> [WORK ORDER] Whenever "agent" appears in a line, please copy that line from the data.

> [INPUT DATA]
◆ ◆ ◆ ◆
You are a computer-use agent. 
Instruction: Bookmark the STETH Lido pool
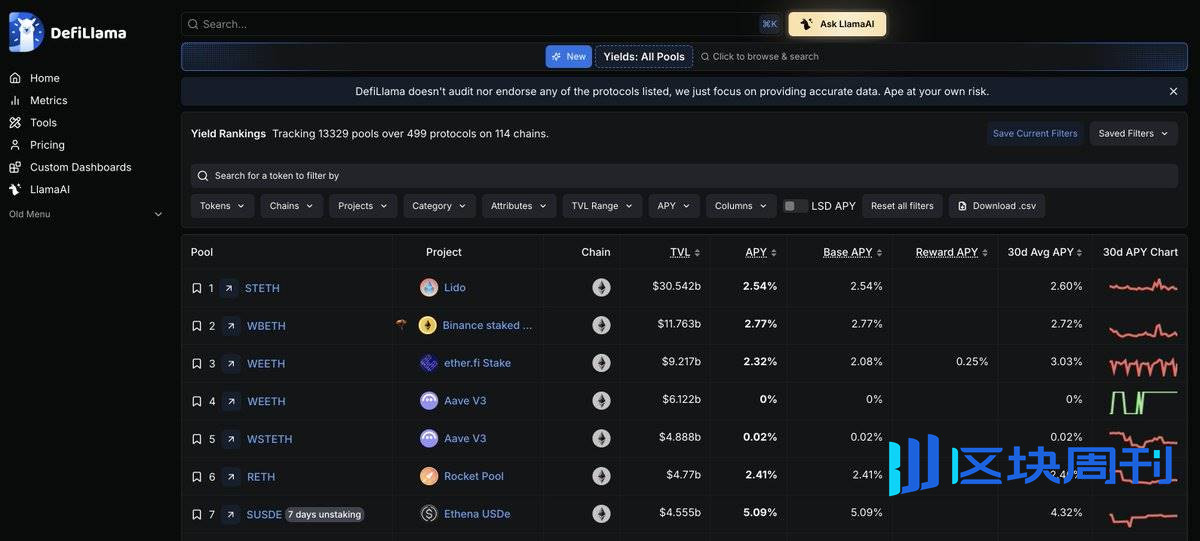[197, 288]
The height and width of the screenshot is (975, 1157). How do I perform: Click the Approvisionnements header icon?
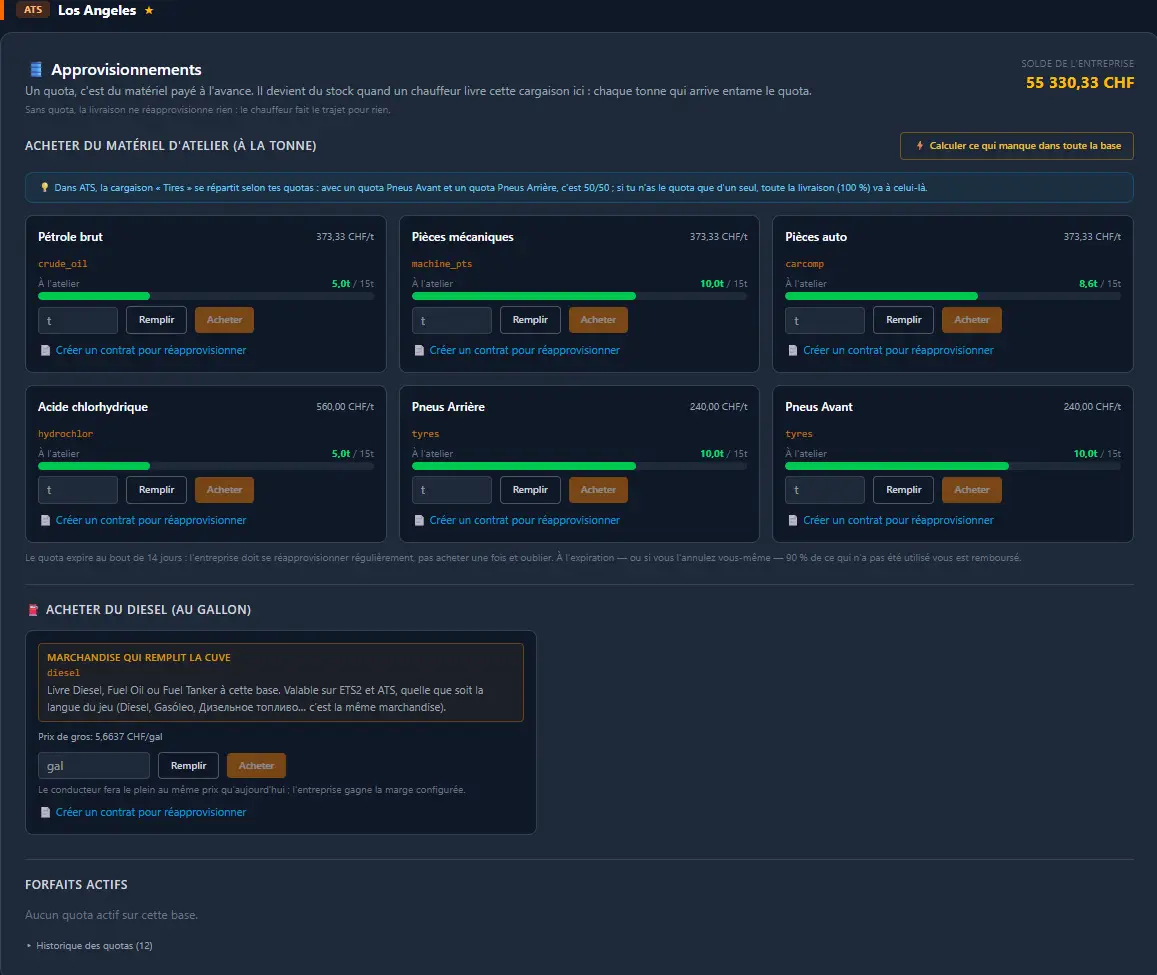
◆ ◆ ◆ ◆
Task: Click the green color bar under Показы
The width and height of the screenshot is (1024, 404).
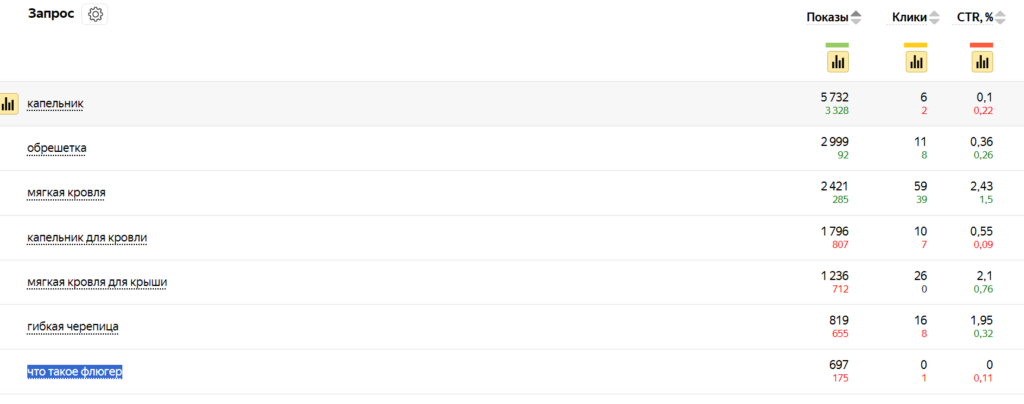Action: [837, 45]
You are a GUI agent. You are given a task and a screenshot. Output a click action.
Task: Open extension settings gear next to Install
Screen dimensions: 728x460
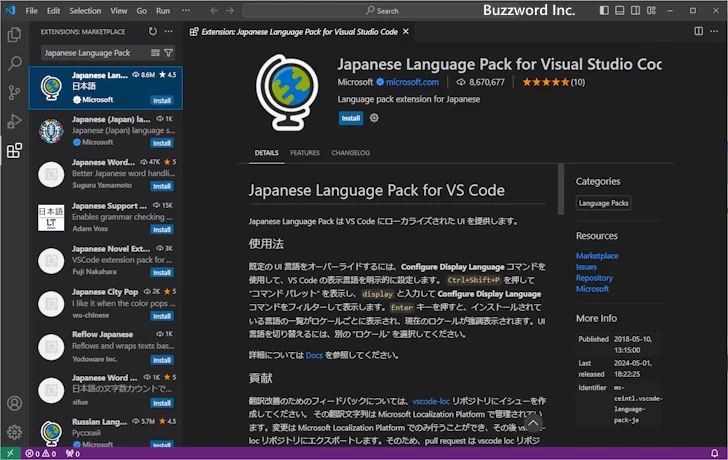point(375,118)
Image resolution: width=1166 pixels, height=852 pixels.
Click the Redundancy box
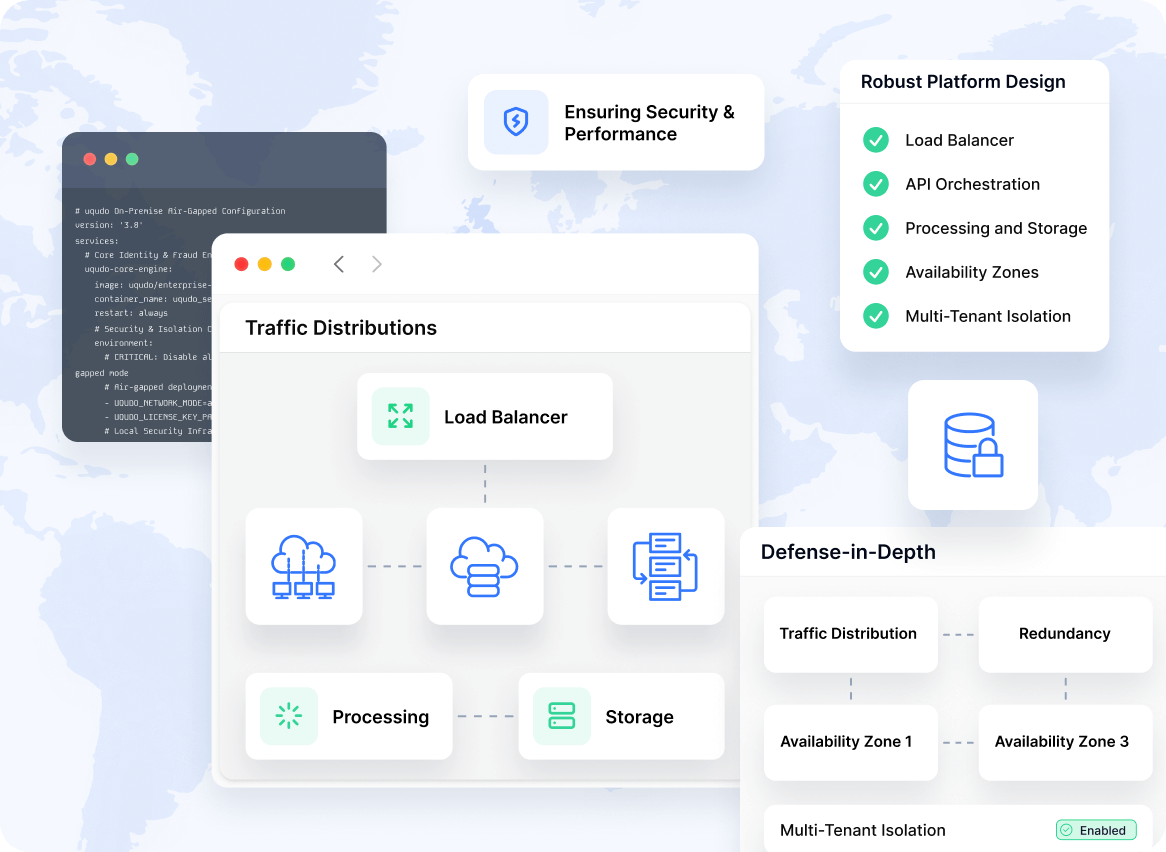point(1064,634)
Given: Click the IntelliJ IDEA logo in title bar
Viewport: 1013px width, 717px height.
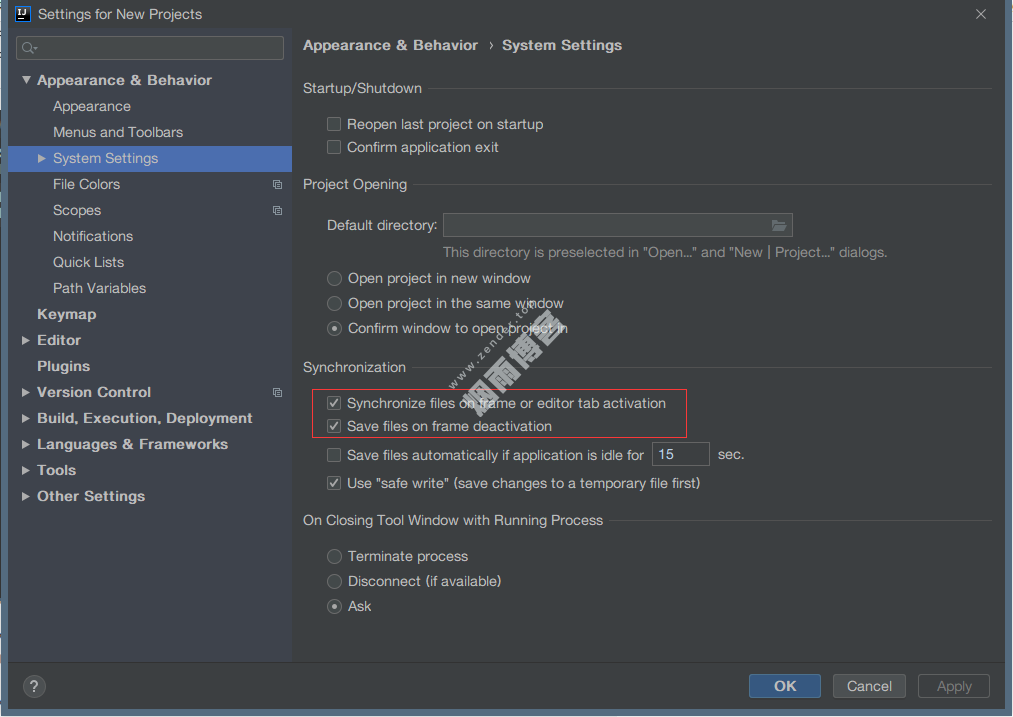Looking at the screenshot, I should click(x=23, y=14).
◆ ◆ ◆ ◆
> [TASK ANSWER]
You are a computer-use agent. 
You are a GUI agent. You are given a task and a screenshot. Output a click action.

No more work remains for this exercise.